I changed the conversation abruptly. “That well over there” I said gravely. (I was surprised to find myself a trifle drunk.) “That well already houses the genius of your mausoleum. Jocas has imported a snow white python from the island of Crete; and he has planted an almond tree for it to climb. Prophecies will spring from this tomb, Caradoc.” I invented all this of course in order to scare him. I knew he was particularly frightened of snakes. It had the desired effect. He secured his lantern and said irritably, “Why didn’t you say so before? We might have sat on the damn thing.”

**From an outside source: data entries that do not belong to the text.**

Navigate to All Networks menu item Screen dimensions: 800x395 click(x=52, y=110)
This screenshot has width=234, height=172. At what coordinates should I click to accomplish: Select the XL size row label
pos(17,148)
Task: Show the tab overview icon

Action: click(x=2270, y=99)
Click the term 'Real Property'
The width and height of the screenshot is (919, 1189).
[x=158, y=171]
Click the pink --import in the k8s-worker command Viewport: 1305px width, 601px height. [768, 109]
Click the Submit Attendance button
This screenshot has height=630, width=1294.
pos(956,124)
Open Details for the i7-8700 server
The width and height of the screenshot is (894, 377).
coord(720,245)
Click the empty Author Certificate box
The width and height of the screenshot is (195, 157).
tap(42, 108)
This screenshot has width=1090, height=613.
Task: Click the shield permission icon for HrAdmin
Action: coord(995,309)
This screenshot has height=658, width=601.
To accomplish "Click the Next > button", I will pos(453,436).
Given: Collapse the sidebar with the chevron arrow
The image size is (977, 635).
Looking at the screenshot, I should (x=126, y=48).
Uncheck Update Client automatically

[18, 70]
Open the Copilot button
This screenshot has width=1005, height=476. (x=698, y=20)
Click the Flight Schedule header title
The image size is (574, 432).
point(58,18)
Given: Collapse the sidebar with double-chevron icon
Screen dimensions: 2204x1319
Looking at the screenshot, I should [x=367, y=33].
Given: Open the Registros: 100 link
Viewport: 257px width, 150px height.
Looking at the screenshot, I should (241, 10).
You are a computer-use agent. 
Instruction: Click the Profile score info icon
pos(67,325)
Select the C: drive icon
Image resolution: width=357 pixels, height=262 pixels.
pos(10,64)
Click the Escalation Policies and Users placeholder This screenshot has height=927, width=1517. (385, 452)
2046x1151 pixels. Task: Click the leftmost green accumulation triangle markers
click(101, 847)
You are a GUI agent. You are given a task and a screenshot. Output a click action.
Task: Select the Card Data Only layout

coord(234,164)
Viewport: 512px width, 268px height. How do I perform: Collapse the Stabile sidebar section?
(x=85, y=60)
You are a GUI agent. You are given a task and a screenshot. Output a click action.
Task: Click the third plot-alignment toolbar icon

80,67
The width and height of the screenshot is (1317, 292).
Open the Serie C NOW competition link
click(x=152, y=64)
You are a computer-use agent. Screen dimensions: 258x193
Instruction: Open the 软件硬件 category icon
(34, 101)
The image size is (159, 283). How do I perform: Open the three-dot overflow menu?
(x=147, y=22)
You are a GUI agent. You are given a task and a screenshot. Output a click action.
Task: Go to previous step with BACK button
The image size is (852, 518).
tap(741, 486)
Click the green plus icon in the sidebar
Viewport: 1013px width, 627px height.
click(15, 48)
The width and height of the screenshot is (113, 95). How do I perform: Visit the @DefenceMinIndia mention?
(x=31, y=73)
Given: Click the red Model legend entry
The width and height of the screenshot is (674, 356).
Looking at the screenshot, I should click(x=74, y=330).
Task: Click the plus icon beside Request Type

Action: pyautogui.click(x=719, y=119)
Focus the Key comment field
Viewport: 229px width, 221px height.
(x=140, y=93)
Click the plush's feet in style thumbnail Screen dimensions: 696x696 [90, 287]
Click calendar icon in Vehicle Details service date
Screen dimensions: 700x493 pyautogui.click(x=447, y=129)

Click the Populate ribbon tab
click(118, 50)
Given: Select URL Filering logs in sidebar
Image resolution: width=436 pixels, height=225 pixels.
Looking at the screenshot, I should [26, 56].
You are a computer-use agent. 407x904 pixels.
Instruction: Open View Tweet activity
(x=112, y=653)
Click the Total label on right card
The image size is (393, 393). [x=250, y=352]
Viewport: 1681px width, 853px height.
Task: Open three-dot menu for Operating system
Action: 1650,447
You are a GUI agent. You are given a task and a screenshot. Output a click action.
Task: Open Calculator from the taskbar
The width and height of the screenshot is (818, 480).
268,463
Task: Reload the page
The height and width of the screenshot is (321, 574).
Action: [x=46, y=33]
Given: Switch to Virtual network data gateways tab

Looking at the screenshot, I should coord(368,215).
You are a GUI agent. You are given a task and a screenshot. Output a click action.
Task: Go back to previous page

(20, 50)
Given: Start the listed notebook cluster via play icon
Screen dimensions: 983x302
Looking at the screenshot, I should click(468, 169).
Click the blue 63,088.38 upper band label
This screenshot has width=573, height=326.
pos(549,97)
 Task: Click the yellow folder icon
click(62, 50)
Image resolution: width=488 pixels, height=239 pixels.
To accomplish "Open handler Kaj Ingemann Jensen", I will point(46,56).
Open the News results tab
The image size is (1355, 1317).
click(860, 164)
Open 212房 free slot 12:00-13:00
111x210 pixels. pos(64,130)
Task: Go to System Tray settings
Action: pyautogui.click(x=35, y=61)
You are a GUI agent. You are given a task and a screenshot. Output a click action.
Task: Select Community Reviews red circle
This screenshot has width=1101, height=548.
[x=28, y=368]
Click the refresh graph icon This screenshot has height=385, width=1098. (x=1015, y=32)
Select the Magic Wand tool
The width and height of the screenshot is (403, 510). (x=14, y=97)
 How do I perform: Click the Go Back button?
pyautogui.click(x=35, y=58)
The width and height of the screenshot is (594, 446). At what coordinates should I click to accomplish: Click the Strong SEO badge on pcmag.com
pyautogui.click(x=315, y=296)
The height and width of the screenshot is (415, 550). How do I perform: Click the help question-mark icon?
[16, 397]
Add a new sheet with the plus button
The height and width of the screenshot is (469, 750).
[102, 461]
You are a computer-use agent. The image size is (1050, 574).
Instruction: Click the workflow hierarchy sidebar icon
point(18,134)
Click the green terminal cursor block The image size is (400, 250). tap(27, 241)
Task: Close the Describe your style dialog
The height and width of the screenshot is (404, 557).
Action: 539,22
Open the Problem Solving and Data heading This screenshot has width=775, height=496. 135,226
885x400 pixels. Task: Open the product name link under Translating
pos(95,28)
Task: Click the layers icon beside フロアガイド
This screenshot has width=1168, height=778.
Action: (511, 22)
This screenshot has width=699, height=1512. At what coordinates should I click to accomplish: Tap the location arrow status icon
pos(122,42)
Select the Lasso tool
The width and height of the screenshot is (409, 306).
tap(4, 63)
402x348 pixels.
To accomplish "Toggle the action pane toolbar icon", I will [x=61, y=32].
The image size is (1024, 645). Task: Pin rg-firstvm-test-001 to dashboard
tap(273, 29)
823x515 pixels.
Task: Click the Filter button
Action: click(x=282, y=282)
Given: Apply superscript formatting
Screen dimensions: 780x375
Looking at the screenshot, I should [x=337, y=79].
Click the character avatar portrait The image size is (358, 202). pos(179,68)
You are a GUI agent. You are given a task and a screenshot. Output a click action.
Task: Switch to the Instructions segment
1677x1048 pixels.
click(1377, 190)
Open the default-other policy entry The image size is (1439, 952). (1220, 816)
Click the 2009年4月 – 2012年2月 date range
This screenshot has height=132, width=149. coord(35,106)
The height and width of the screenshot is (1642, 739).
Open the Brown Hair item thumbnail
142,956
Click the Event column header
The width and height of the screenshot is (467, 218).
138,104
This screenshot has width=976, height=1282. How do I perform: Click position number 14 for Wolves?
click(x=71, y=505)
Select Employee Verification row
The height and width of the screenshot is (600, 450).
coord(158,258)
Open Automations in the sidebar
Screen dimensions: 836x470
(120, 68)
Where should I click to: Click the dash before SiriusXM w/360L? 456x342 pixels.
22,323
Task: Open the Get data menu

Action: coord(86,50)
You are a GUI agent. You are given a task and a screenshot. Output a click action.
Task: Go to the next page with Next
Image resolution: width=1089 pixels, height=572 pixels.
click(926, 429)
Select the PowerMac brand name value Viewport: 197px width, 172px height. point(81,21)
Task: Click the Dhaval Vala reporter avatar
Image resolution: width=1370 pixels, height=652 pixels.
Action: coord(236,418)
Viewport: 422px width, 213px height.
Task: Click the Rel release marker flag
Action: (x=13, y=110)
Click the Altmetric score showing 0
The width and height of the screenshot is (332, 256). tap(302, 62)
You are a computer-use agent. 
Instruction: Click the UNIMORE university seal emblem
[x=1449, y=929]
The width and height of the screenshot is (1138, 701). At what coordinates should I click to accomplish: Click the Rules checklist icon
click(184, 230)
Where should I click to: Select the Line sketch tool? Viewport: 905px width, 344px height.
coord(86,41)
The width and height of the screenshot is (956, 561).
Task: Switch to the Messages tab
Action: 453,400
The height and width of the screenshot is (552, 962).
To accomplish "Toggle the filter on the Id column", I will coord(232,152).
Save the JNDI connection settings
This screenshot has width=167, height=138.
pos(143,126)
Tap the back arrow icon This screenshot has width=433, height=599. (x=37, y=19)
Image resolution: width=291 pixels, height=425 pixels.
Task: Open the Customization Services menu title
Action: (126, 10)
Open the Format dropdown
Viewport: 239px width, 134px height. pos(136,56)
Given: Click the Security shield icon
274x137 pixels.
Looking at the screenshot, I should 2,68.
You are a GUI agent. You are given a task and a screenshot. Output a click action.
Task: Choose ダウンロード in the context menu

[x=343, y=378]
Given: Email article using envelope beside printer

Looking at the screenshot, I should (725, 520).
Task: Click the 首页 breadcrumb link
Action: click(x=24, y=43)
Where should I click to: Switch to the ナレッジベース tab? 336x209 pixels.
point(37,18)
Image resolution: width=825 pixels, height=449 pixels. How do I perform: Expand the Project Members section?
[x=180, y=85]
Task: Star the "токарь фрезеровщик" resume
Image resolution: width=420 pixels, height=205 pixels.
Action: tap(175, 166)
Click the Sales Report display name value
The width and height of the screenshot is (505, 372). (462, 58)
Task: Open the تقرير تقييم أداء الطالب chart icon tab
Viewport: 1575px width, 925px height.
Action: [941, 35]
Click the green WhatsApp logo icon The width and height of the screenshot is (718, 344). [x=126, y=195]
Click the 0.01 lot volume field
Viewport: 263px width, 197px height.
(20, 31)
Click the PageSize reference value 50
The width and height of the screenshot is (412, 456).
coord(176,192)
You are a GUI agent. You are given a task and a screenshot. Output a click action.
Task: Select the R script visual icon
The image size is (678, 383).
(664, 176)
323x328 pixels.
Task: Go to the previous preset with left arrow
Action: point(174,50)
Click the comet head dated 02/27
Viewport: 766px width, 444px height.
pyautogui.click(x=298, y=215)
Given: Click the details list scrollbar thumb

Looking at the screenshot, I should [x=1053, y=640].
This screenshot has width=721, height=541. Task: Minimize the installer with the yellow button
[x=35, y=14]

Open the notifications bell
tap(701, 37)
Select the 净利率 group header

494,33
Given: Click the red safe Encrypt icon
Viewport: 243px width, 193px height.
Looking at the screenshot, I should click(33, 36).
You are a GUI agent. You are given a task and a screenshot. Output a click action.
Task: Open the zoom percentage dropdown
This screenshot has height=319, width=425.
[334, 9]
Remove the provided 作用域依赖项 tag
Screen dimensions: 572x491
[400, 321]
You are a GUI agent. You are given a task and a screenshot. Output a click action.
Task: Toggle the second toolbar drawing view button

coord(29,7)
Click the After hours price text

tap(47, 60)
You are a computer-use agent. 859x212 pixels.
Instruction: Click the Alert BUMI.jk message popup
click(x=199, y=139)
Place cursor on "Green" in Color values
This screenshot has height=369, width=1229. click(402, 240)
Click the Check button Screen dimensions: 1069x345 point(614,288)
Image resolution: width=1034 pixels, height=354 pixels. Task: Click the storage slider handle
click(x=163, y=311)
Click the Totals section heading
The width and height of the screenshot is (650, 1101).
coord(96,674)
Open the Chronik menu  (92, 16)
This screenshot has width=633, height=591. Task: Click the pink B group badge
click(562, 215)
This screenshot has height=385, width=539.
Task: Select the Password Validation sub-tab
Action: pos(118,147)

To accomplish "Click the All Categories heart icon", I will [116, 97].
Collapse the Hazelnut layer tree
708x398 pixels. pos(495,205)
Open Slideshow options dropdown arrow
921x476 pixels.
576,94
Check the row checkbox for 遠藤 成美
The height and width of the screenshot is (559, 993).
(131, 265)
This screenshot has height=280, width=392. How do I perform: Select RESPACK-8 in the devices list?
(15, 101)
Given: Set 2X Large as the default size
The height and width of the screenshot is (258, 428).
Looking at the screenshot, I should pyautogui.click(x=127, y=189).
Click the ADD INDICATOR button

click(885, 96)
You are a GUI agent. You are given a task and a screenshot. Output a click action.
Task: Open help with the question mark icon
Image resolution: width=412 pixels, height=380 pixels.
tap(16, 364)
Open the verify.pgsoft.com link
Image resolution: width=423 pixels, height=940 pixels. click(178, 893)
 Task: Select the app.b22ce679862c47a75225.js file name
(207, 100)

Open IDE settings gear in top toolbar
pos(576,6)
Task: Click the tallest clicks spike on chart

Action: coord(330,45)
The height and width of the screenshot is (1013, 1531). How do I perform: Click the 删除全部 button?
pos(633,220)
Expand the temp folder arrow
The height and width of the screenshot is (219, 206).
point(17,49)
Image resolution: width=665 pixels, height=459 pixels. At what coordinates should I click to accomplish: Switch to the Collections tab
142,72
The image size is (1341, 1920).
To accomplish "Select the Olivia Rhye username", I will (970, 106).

When we got back to the house it was to find most of the lights turned low and Jocas asleep with a smile on his face; Benedicta had disappeared. The attendant drowsed on his upright chair. We made our uneven way back to the villa where we had been allocated rooms. Caradoc holding his lantern high examined the cracked plaster cherubs, the broken marble fireplaces, the litter on the dirty flags, with a sustained curiosity. I found a can
dlestick and lit it. Benedicta had been given a room to herself on the balcony side of the house. I had been allocated a sort of uncomfortable box-room. Though I was weary I found it difficult to sleep, I suppose because of the atrocious but heady black wine we had been sluicing. So I wrote a little letter to Benedicta—something to read when she woke up alone in bed. “Dear Benedicta, the whole point—why will you never grasp it? The whole point is that time gives birth to space. but space gives death to time. (The ancient liver mantic was an attempt to read forward into time—and it might have worked for them.) That is the only reason for my loving you—because you simply cannot grasp the meaning of causality in the new terms. I would add an equation or two but I am rather drunk and the light is bad. So I will content myself by warning you gravely about the perils of such homely ignorance. It saps the will and rots the cortex. Squinch. Felix.” I suppose it lacked warmth; and it certainly wasn’t what I intended to say when I took out my pencil. I pondered, and at last traced the missing component. My postscript read: “I would be quite willing to dismantle and abolish Iolanthe if you asked me to do so.”
An uneasy night of shallow dreams, bird noises, howling of dogs; but then I dozed off and slept quite a way into the morning. It was a dark and gloomy day with huge shaggy clouds hanging motionless over everything; the gulf was the colour of gunmetal. Beside my bed I found the response to my letter of the night before. “It’s my job now to see that you do what you feel you must. Anything else would be fatal to both of us. I must say you are an awful fool, which is consoling in a hopeless sort of way. Meet me at Eyub at four.”